(EXERCISE): In the reply, include exactly the lines of the entries below from the first to the line with "Open the Alzado: Este view selector dropdown", that line included.

(Saved entries)

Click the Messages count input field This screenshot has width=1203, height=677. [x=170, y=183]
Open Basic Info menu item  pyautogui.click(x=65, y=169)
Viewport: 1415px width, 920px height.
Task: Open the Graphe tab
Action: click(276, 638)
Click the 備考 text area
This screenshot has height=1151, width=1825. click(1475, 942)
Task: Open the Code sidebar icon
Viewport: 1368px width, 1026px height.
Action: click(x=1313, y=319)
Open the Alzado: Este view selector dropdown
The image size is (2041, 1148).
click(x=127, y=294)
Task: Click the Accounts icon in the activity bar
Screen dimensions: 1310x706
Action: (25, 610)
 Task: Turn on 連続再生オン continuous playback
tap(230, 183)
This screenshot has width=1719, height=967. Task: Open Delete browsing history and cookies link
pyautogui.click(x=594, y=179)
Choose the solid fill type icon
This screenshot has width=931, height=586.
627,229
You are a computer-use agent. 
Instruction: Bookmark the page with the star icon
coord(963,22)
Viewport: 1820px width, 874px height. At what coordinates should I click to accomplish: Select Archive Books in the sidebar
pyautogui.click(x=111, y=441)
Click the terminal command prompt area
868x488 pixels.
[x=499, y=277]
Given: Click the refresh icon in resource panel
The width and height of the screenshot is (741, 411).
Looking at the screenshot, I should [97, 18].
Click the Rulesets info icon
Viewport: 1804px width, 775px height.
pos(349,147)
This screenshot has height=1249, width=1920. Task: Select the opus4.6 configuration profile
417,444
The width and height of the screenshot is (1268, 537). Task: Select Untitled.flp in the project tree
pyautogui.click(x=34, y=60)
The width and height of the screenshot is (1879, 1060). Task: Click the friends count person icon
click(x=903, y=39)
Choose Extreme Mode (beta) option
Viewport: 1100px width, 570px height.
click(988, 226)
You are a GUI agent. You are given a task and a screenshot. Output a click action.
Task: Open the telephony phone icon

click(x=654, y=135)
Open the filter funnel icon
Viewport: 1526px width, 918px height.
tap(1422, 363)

(EXPECTED OUTPUT):
Click the Messages count input field This screenshot has width=1203, height=677. [x=170, y=183]
Open Basic Info menu item  pyautogui.click(x=65, y=169)
Viewport: 1415px width, 920px height.
Task: Open the Graphe tab
Action: click(276, 638)
Click the 備考 text area
This screenshot has height=1151, width=1825. click(1475, 942)
Task: Open the Code sidebar icon
Viewport: 1368px width, 1026px height.
Action: click(x=1313, y=319)
Open the Alzado: Este view selector dropdown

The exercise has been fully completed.